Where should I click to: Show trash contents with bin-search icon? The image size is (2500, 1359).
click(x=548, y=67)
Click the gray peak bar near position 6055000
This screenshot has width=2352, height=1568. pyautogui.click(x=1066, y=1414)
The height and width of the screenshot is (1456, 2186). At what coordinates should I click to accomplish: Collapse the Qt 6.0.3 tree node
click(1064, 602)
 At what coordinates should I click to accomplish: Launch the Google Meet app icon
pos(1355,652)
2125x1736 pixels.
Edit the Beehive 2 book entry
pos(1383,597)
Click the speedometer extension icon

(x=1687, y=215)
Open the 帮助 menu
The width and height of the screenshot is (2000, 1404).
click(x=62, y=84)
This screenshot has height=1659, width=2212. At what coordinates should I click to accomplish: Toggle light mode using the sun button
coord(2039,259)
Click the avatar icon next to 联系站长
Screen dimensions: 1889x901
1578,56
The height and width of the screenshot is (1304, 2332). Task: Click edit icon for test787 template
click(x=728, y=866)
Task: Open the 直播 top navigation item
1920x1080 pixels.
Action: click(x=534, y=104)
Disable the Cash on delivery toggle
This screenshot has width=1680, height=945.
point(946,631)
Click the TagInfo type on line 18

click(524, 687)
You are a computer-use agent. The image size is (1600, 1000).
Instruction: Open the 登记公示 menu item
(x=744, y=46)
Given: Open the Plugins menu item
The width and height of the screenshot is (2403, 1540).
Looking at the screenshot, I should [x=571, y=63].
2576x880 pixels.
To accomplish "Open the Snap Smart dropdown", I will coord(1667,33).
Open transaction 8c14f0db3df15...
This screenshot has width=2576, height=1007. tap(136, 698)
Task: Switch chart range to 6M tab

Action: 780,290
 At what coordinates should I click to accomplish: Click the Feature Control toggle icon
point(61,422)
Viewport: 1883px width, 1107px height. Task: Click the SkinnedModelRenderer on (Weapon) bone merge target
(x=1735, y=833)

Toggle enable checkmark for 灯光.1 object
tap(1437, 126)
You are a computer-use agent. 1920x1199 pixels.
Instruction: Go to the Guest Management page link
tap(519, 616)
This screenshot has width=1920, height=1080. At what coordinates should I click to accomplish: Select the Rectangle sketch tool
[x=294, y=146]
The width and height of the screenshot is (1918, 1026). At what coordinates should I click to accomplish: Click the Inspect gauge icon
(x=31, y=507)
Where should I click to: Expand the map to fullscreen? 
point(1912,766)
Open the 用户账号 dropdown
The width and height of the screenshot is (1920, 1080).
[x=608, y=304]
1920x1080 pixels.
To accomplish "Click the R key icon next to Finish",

→ Required work
Reproduce the records above exactly, starting with the line that contains "Where should I click to: Expand" and ending with the last line.

→ Problem solution
Where should I click to: Expand the map to fullscreen? 
point(1912,766)
Open the 用户账号 dropdown
The width and height of the screenshot is (1920, 1080).
[x=608, y=304]
1920x1080 pixels.
To accomplish "Click the R key icon next to Finish",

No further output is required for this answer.